When we react out of fear, we’re not logical. Why would a U.S. Marshal insist that anyone buy a pre-paid gift card for cash or wire money? That never happens. This may sound very obviously phony to you, but your aging client can be fooled by it. Perhaps the client is a bit forgetful and is terrified that he forgot about a jury summons. Or she thinks she is about to be taken away and she complies, feeling she has no choice but going to jail.

Related: Are You Marketing Your Advisory Firm Where the REAL Wealth Is?

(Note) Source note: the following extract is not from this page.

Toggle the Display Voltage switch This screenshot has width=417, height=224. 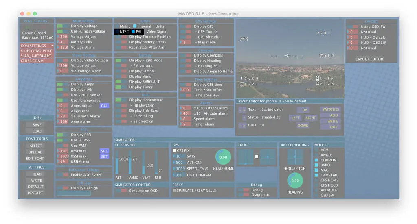coord(62,26)
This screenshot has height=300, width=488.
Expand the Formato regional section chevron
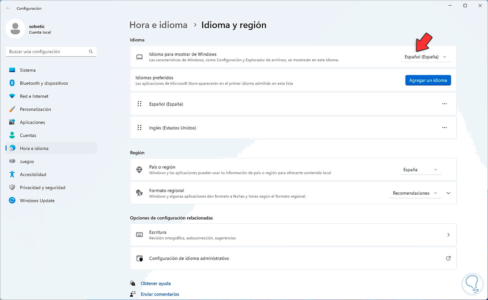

The takeaway is this. Please send a communication to all your clients that warns them of this scam and advises that you are looking out for their financial safety. You need to tell them:
 

  1. Don’t ever wire money or buy a prepaid card for anyone who contacts you by phone making threats, no matter who they say they are.
  2. Thieves get phony caller ID and can look real but they are not.
  3. Never give out any personal information such as your address, date of birth, your credit card number, your social security number or any other private data to a caller. If you call a company on your own and need to give this information that’s different. If anyone calls you and asks for it, hang up.
     

Your client can report attempts made by scammers to the Federal Trade Commission online. However, these thieves are hard to catch. They change states and phone numbers faster than law enforcement can track them. Finally, do not, as a financial advisor, assume that your smart, educated or savvy clients would never fall for these phony calls. Over $36B is stolen from elders every year in this country. Even the smartest people can be caught off guard. Warning everyone is a small thing but could save one of your clients from painful loss and ID theft.